Your objective ->
Among the entries that follow, how many lines contain the string "icon"? Write the number alone.

___ Source records ___

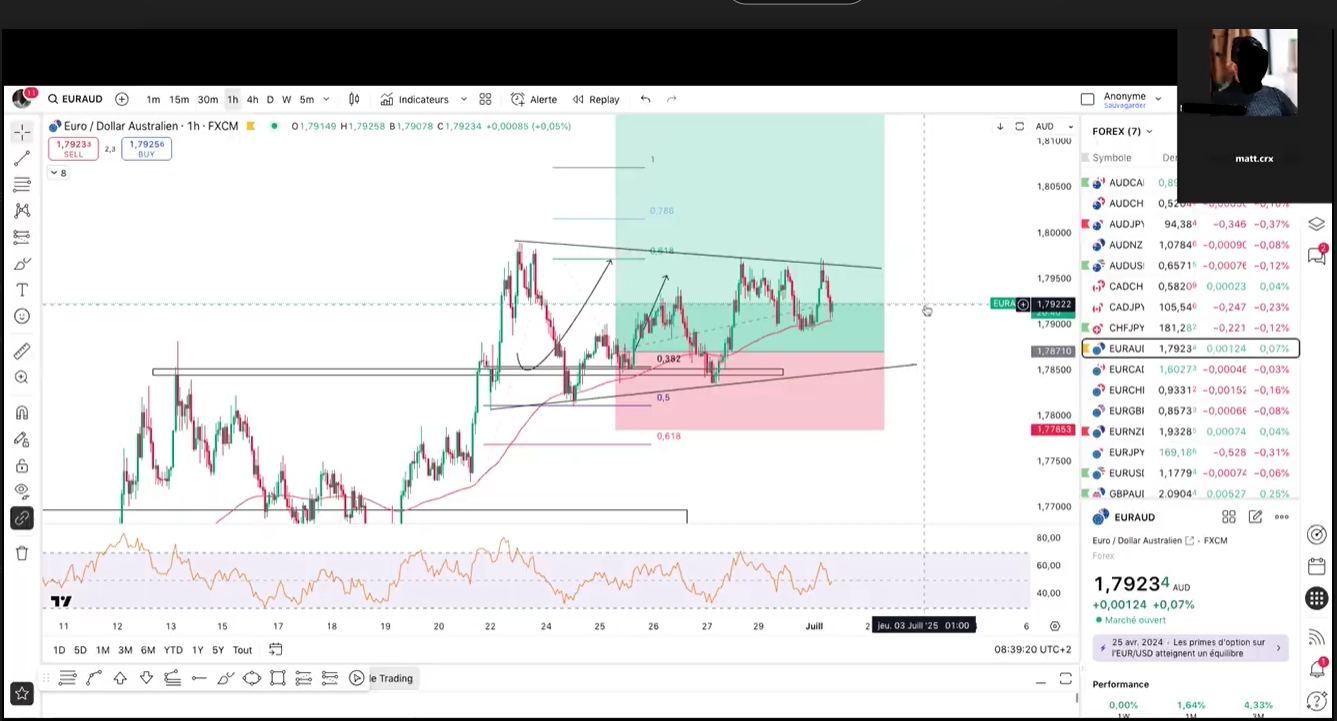Expand the Indicateurs dropdown arrow
Image resolution: width=1337 pixels, height=721 pixels.
(464, 100)
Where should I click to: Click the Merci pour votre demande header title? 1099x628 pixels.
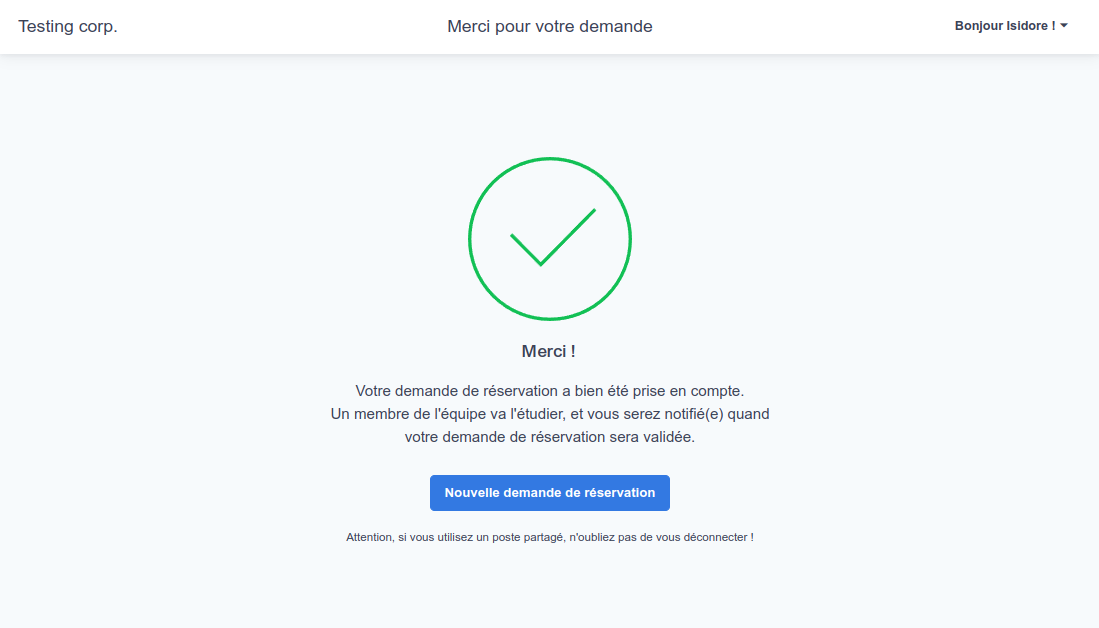pyautogui.click(x=550, y=26)
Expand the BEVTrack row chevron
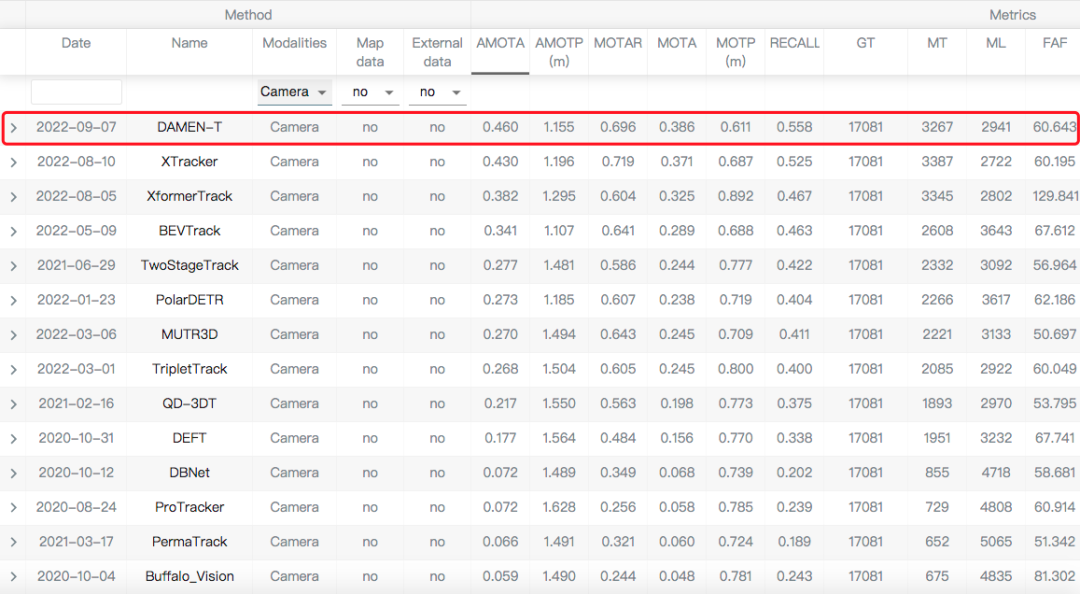Viewport: 1080px width, 594px height. click(x=13, y=231)
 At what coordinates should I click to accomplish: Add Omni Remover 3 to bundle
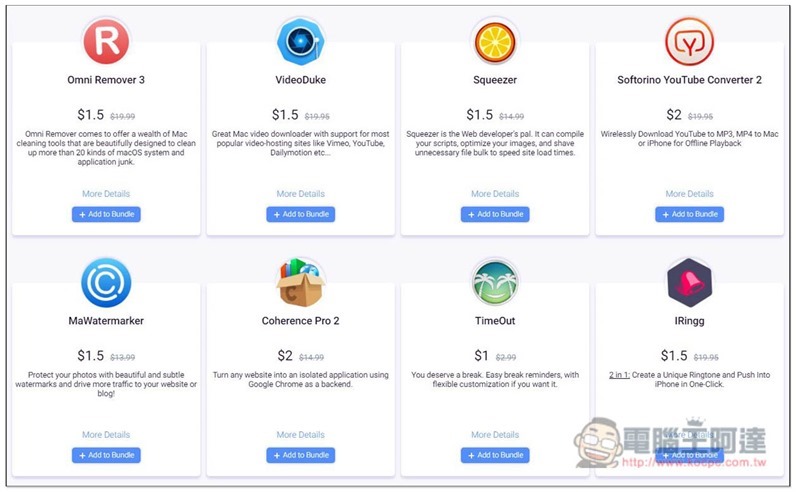coord(106,214)
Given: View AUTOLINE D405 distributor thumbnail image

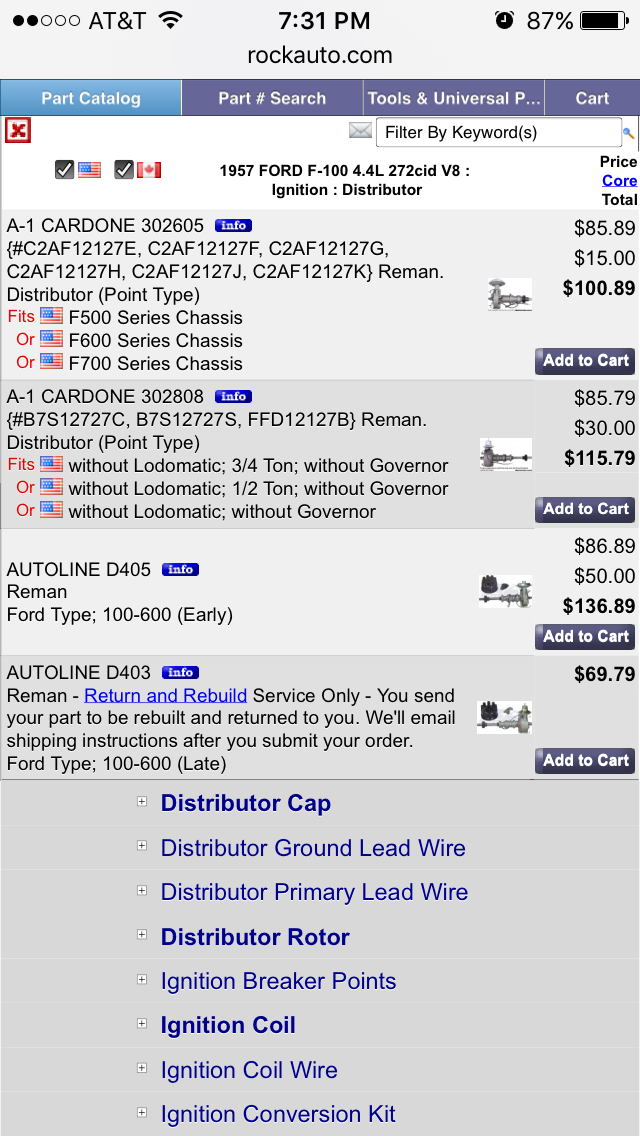Looking at the screenshot, I should (x=504, y=591).
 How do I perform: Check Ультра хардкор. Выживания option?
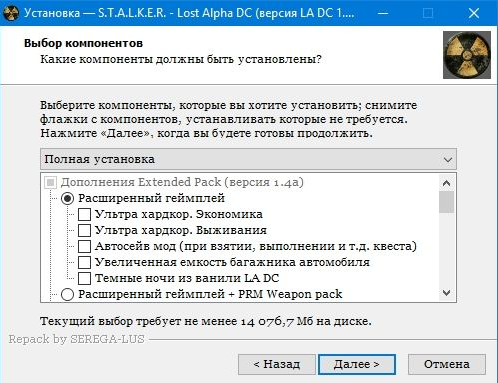pyautogui.click(x=84, y=230)
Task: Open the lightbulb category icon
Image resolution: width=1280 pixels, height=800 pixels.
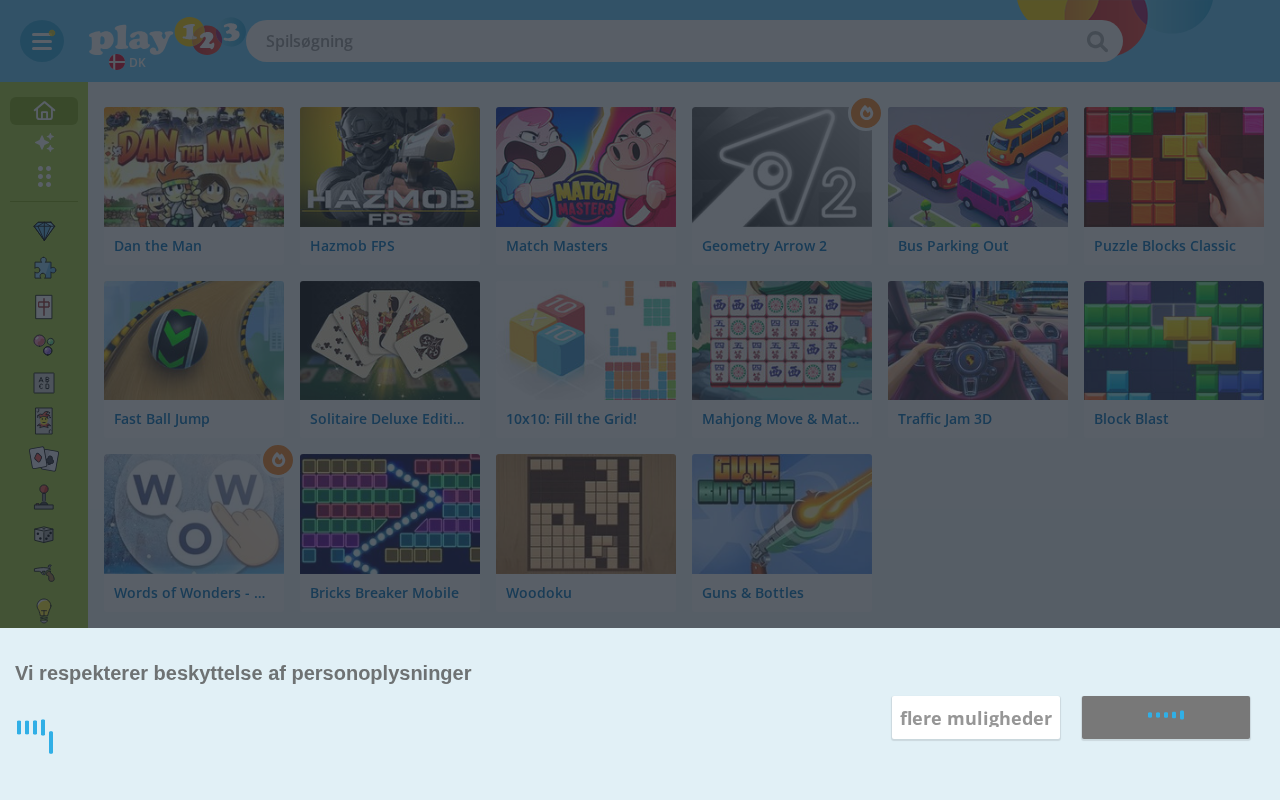Action: [44, 610]
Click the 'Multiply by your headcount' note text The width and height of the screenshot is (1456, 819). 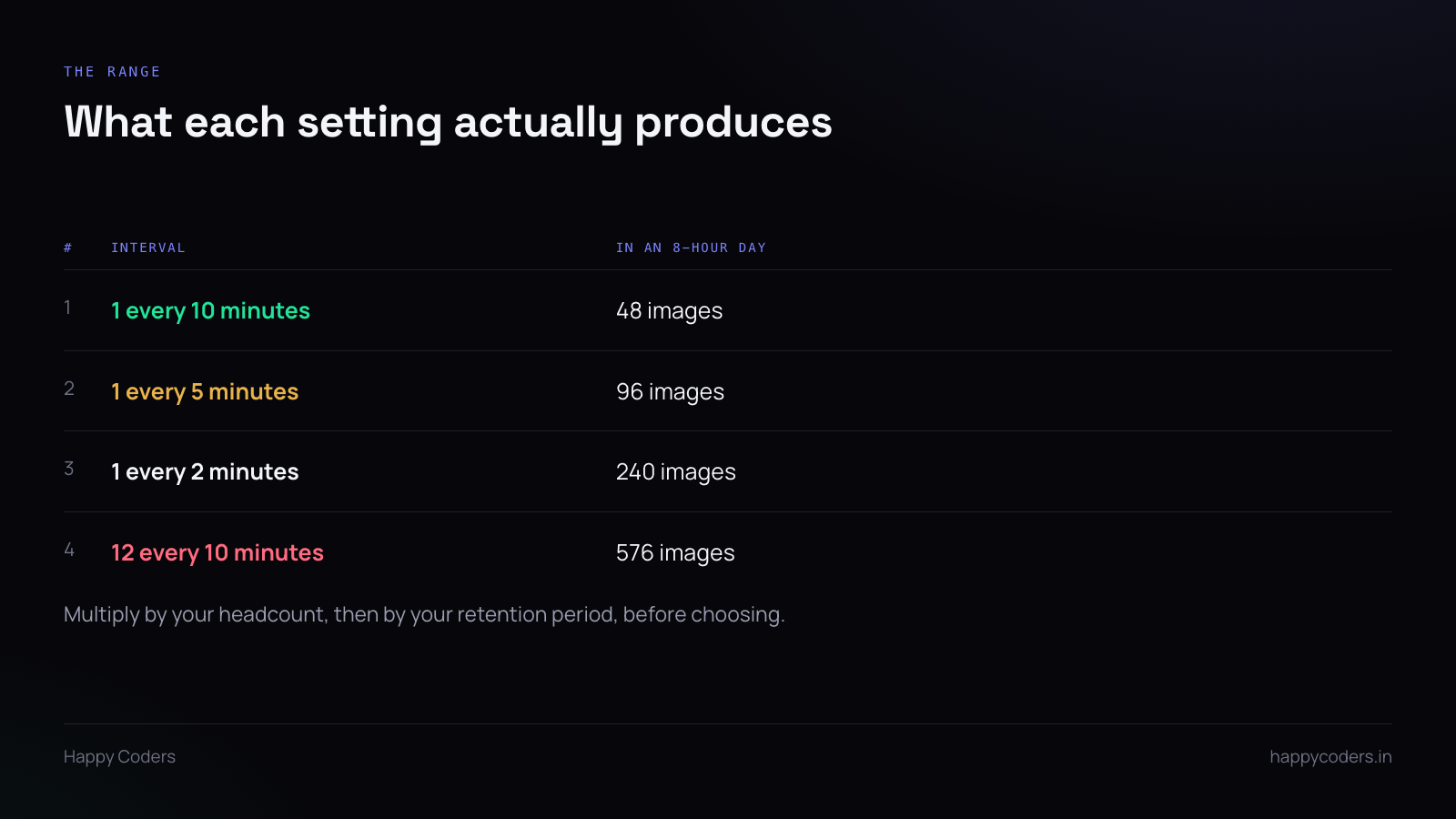click(x=424, y=615)
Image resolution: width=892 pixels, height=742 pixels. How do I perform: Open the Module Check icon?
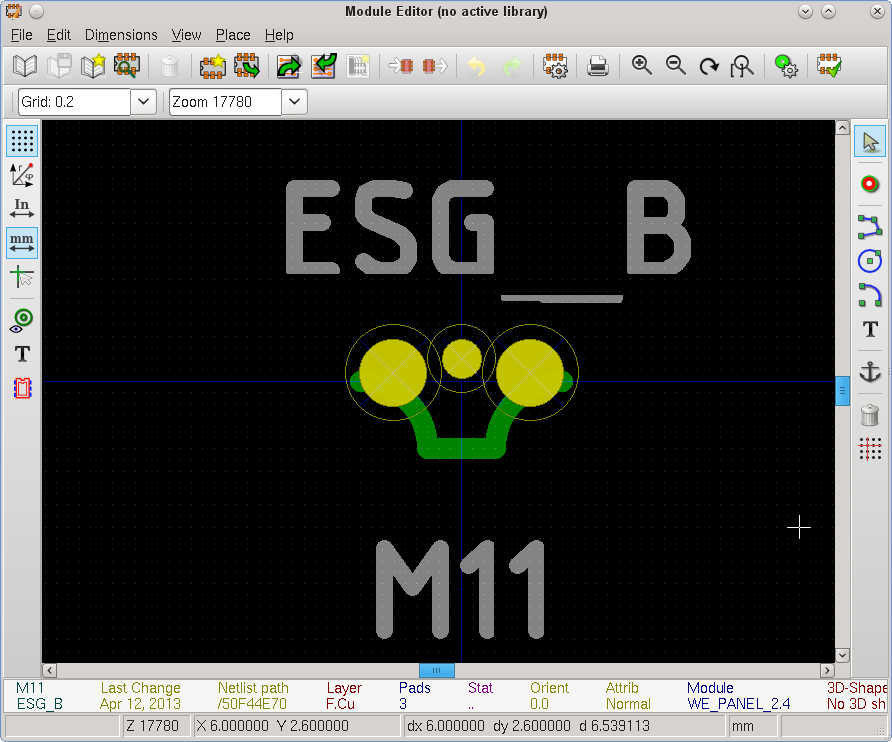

___

Answer space ->
2